Questa indagine fa anche chiarezza di tante “leggende metropolitane” che presentavano i cittadini Forlimpopolesi in un continuo vagare negli altri comuni per placare la loro crisi di astinenza da “cassonetto”, oppure perennemente intenti a mangiare pesce (neanche fossero pinguini) e di conseguenza ossessionati dalla preoccupazione di smaltire i residui ittici che ammorbavano la cittadina dell’Artusi.
Naturalmente la gestione del rifiuto organico è una delle fase più delicate e che necessità di maggior tempo per una calibrazione, ma nulla di apocalittico emerge anche in questo versante.
Un dato che solleverà riflessioni è che solo l’ 8% dichiara di aver modificato le proprie abitudini negli acquisti, un altro 13 % per “un poco”, e ben il 78% non li ha affatto modificati.
Questo dato ridimensiona l’assunto che la raccolta porta a porta sia di per sé sufficiente ad indurre il cittadino a modificare le caratteristiche dei propri consumi, rifuggendo dall’usa e getta e dalle piccole confezione con tanto imballaggio.
Personalmente il dato invece non mi sorprende, la modifica delle abitudini consolidate all’acquisto necessita di molto tempo, ma soprattutto richiede una modifica del sistema di produzione e distribuzione delle merci, il consumatore acquista quel che trova, quel che gli si suggerisce e si può permettere, d’altronde l’esperienza di Forlimpopoli ha una dimensione troppo limitata per indurre produttori e commercianti ad apportare modifiche finalizzate alla riduzione della “componente rifiuto” delle loro merci, occorre una massa critica più estesa.
Nonostante ciò la produzione di rifiuti a Forlimpopoli è diminuita, per cui suppongo che torneranno fuori le polemiche sulla migrazione dei rifiuti, polemiche che ho sempre trovato poco interessanti, e alquanto strumentali.
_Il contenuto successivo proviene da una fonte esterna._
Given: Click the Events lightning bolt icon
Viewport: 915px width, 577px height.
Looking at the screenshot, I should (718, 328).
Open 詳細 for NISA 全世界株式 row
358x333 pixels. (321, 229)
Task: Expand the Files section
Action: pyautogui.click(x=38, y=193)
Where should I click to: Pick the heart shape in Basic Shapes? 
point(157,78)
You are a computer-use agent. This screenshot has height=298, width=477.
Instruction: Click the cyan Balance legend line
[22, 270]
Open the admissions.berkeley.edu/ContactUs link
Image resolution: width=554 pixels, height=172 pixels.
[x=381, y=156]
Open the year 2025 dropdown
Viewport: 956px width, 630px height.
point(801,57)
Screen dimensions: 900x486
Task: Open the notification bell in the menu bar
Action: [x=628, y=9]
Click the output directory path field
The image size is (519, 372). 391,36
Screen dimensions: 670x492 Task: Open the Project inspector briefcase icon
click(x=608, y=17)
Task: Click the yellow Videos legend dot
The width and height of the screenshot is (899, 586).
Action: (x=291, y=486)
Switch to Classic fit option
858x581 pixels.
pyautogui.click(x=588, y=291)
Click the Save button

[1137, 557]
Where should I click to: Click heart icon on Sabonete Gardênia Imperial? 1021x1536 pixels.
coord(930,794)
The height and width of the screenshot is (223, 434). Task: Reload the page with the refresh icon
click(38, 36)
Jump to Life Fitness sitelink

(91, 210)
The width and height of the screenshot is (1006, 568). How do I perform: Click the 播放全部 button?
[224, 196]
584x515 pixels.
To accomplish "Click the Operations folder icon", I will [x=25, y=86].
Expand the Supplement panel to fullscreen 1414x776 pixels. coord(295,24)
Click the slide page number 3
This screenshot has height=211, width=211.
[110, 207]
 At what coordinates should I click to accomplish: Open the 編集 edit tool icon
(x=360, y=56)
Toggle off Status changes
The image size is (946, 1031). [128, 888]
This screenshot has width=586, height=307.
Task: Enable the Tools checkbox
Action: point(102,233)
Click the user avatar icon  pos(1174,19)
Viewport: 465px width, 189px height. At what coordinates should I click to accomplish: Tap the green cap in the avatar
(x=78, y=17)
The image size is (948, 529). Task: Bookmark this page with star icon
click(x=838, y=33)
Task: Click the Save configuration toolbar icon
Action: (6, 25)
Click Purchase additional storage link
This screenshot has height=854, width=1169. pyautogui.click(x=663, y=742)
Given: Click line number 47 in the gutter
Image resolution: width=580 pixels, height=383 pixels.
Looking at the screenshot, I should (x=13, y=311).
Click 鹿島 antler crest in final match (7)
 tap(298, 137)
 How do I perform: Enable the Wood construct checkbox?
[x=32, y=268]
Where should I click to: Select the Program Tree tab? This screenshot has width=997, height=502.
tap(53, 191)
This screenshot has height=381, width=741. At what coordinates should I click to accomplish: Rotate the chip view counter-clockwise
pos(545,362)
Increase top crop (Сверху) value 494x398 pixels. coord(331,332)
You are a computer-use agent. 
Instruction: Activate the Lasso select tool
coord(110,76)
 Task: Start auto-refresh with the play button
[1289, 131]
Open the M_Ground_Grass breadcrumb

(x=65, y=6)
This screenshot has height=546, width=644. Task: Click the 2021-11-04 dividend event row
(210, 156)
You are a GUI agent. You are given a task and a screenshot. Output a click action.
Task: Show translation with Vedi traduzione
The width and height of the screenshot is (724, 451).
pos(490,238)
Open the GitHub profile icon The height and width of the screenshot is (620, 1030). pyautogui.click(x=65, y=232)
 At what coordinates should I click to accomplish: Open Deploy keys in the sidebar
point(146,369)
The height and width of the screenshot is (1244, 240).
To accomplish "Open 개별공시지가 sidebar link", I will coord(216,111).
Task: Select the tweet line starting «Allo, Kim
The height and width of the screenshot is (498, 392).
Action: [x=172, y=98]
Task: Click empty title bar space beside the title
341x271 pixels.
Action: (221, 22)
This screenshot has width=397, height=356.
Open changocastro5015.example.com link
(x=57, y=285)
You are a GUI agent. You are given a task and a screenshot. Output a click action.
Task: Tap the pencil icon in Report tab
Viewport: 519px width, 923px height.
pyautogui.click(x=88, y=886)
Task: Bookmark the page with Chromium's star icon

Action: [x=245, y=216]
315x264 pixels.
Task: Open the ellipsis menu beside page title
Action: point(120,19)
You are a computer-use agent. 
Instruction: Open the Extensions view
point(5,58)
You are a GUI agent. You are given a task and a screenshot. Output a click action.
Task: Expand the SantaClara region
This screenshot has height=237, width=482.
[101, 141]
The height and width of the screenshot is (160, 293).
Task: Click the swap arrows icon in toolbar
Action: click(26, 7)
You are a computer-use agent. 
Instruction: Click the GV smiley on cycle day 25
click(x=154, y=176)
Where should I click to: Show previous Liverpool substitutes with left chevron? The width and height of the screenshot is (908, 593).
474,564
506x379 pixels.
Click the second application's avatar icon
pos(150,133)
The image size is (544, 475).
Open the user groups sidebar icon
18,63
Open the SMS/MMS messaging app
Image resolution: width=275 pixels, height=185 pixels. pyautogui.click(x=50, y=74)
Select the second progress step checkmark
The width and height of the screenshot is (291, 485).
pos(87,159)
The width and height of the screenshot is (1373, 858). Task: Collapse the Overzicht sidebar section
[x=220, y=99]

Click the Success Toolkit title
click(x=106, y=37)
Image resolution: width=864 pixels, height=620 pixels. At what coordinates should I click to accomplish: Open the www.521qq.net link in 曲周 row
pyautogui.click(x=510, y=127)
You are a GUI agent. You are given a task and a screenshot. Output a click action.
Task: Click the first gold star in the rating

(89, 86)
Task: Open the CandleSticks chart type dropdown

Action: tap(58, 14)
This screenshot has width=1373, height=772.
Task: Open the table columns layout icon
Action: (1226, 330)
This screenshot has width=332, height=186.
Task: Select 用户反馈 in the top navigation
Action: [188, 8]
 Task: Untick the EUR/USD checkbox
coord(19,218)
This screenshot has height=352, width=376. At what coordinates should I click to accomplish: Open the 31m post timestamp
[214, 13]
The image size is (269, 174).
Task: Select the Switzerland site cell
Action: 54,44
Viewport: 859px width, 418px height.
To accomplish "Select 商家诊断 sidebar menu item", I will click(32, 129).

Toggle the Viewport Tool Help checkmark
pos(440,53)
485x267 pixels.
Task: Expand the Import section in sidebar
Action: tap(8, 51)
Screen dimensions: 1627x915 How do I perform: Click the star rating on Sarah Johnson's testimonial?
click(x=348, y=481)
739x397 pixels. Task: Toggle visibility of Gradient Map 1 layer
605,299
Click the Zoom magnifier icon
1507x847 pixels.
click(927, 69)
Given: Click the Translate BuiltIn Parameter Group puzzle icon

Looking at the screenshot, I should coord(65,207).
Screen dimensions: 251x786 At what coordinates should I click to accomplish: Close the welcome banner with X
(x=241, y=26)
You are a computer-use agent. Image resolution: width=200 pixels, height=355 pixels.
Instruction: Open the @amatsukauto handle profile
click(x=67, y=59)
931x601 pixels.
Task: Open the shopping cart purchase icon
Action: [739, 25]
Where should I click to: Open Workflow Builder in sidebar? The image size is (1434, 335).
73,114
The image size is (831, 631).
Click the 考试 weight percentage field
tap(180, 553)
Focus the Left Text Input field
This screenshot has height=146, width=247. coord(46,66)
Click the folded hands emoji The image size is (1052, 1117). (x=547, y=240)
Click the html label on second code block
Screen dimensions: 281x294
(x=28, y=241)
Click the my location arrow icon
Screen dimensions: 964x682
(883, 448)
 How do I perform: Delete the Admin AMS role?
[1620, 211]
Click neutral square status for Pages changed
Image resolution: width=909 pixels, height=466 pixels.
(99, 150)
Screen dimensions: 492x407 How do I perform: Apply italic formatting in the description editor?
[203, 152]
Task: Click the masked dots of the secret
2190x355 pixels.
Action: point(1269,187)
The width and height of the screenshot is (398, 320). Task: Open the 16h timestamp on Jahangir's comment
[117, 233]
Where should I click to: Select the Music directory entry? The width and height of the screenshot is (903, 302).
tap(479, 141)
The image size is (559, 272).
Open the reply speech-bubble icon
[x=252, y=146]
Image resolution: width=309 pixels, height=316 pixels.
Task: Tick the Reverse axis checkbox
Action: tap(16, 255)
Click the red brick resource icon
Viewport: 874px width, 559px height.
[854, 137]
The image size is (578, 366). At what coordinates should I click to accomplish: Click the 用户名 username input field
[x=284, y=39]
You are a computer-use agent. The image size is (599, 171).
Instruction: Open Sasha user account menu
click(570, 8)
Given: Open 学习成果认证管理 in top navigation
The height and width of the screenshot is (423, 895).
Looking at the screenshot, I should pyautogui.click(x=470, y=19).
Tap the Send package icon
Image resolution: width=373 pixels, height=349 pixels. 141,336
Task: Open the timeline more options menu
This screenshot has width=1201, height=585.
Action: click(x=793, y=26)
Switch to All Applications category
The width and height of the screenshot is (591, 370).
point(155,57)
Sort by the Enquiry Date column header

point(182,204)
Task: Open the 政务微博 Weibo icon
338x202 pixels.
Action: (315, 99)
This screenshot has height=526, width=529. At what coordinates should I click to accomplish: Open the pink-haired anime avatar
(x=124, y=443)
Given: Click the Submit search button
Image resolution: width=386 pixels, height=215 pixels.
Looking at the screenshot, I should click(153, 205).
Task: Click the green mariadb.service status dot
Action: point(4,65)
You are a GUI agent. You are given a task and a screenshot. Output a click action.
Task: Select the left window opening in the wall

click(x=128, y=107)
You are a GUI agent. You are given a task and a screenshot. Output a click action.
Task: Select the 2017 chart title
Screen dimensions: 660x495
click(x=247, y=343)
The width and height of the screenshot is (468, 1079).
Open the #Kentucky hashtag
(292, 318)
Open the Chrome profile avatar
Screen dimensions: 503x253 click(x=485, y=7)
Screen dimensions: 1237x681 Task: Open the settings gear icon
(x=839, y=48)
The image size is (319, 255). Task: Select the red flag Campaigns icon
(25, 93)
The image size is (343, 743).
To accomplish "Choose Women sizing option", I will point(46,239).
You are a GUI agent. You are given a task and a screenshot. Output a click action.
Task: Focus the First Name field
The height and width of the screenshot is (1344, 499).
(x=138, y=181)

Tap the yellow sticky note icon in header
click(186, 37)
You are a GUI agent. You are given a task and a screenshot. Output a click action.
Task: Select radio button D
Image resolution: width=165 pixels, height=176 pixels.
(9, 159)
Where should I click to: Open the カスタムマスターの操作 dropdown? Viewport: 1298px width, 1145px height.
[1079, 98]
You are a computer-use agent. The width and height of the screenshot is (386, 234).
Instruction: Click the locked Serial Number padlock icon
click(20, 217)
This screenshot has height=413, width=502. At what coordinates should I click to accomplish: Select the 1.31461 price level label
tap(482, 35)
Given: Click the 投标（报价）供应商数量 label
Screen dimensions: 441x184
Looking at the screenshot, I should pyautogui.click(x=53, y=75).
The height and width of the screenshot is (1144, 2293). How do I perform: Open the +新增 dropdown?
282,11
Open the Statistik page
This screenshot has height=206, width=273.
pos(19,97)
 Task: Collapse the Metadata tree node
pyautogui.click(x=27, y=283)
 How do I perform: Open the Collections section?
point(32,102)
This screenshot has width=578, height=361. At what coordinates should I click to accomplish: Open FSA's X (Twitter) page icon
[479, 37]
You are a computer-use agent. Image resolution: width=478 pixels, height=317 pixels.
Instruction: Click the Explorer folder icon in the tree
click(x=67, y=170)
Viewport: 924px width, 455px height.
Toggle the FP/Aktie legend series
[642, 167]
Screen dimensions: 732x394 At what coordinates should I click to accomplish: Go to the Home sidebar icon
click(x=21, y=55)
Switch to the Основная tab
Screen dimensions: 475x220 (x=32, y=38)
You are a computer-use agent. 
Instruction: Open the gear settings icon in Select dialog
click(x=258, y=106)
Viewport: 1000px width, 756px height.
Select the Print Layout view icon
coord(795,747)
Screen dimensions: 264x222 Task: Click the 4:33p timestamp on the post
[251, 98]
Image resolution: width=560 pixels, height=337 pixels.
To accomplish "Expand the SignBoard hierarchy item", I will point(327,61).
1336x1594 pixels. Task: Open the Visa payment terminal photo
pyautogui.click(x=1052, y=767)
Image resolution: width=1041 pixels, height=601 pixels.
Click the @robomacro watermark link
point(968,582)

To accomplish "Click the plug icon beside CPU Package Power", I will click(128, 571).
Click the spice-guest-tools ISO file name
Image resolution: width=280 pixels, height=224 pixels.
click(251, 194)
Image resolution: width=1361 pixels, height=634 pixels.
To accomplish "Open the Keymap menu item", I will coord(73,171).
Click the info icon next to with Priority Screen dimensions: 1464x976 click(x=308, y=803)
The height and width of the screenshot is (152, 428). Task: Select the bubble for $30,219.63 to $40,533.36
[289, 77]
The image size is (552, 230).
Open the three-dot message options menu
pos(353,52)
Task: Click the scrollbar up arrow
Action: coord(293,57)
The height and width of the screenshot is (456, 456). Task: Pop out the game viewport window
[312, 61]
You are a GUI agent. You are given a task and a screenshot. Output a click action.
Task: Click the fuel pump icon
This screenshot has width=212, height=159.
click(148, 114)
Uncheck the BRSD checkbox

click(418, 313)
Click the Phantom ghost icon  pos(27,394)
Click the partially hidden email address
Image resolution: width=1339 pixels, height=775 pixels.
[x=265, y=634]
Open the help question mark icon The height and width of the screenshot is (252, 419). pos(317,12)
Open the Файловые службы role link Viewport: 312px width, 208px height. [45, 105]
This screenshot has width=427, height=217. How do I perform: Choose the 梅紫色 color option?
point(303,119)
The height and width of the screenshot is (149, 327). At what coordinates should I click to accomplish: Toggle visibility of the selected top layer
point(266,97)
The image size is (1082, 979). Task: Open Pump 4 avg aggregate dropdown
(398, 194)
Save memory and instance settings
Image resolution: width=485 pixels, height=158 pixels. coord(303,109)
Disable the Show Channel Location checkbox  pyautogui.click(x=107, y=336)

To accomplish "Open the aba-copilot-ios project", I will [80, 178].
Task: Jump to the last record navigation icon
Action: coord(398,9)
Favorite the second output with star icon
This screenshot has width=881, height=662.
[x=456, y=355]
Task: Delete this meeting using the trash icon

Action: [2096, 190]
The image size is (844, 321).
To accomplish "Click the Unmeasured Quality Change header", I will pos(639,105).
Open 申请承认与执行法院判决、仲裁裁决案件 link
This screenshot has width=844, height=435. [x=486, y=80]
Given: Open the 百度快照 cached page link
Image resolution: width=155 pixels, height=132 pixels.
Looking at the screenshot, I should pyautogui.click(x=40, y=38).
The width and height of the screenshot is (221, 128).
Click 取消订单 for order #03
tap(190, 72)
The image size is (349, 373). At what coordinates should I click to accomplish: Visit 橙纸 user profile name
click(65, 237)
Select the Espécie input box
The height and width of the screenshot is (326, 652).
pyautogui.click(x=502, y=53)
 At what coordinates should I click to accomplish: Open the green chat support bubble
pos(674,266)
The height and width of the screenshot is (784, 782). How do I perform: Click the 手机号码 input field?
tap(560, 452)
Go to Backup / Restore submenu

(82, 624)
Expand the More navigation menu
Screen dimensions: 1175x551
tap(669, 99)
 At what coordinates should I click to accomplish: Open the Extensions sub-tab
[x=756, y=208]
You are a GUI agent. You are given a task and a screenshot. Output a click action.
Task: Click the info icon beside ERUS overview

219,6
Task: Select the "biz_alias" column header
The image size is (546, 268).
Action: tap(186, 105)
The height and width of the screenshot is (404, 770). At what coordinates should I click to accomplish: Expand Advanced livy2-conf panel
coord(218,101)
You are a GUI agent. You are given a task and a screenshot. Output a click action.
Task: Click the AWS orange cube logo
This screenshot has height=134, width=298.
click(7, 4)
Una certa migrazione è da mettere nel conto nella fase di introduzione del p.a.p, ma poi va presto ad esaurirsi. Detto ciò sono convinto che la produzione dei rifiuti a Forlimpopoli è già oggi realmente diminuita come succede in ogni luogo in cui si introduce la raccolta puntuale, in parte perché seppur lentamente cambiano gli stili nell’acquisto delle merci, poi si attua il compostaggio domestico, infine perché più semplicemente si smette di gettare nel cassonetto ciò che rifiuto non è, come ad esempio gli sfalci per chi li può tenere nel proprio campo o giardino.
In conclusione il risultato di questo sondaggio dovrebbe rincuorare quegli amministratori conservatori che tentennano sulla trasformazione verso il p.a.p nel timore di andare incontro ad un mancato consenso del cittadini, colgo l’occasione per esprimere grande apprezzamento alle dichiarazioni del Presidente di ATO Bulbi circa l’estensione del sistema p.a.p.